Hello,
Actually, the bug seems to have disappeared from the tracker. I have, however,
noticed an anomaly in the tracker dates - #2648 has been submitted November
2021, while #2649 has been submitted June 2022. Furthermore, I do have the
automated messages sent by Mantis with the bug I originally declared, which
happened during May 2022, which is between these two dates. I deduce that for
some reason, during either the end of May or start of June, the bug tracker may
have suffered from some kind of data corruption and backups had to be restored
from the end of 2021, losing a few months of bug reports (Which should be
around 15-20 bugs if we account for missing IDs), including mine.
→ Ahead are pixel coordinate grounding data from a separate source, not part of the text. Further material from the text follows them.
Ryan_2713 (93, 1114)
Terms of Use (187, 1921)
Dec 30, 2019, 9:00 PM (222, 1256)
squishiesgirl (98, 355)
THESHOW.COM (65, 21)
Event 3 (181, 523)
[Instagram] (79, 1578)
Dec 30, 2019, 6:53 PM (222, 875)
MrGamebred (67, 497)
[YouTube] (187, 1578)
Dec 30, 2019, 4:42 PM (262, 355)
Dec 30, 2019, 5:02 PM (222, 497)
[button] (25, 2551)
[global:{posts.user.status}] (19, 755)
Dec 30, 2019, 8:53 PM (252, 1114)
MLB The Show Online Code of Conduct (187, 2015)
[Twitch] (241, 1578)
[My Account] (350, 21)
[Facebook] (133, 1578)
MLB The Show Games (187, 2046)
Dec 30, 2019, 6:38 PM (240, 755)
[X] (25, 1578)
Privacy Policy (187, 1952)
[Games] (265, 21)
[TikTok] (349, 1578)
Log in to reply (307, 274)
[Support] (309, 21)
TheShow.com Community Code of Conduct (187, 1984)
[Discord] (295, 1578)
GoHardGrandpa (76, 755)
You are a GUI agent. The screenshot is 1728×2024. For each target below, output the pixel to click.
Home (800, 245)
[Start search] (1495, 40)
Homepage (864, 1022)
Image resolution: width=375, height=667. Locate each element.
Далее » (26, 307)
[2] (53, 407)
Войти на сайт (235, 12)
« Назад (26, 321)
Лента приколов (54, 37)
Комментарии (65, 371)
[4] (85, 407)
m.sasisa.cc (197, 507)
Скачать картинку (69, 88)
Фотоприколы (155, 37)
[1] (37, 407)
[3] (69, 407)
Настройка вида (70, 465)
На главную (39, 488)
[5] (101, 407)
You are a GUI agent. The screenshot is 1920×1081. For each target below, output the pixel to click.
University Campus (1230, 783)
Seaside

I have included all related Mantis e-mails I received during that period, which
includes the original report and comments made by the Bacula team - I have
attempted to reconstruct the general meaning of the discussion that we had
based on my memory of what I wrote (which did not trigger automated messages)
--
Me : <Initial report>
ebollengier : Did you reproduce on 11.0.6 or 11.3.3 ?
Me : No, official Debian packages do not go past 9.6. Do you have an idea on
which commits could have fixed the issue ?
ebollengier : Commit from 22 Oct ("Fix #5461 #5513 #4717 About WroteVol
non-zero message")
Me : This looks like it. Do you have a specific patch corresponding to the
commit so that the Debian team can backport the fix to 9.6 ?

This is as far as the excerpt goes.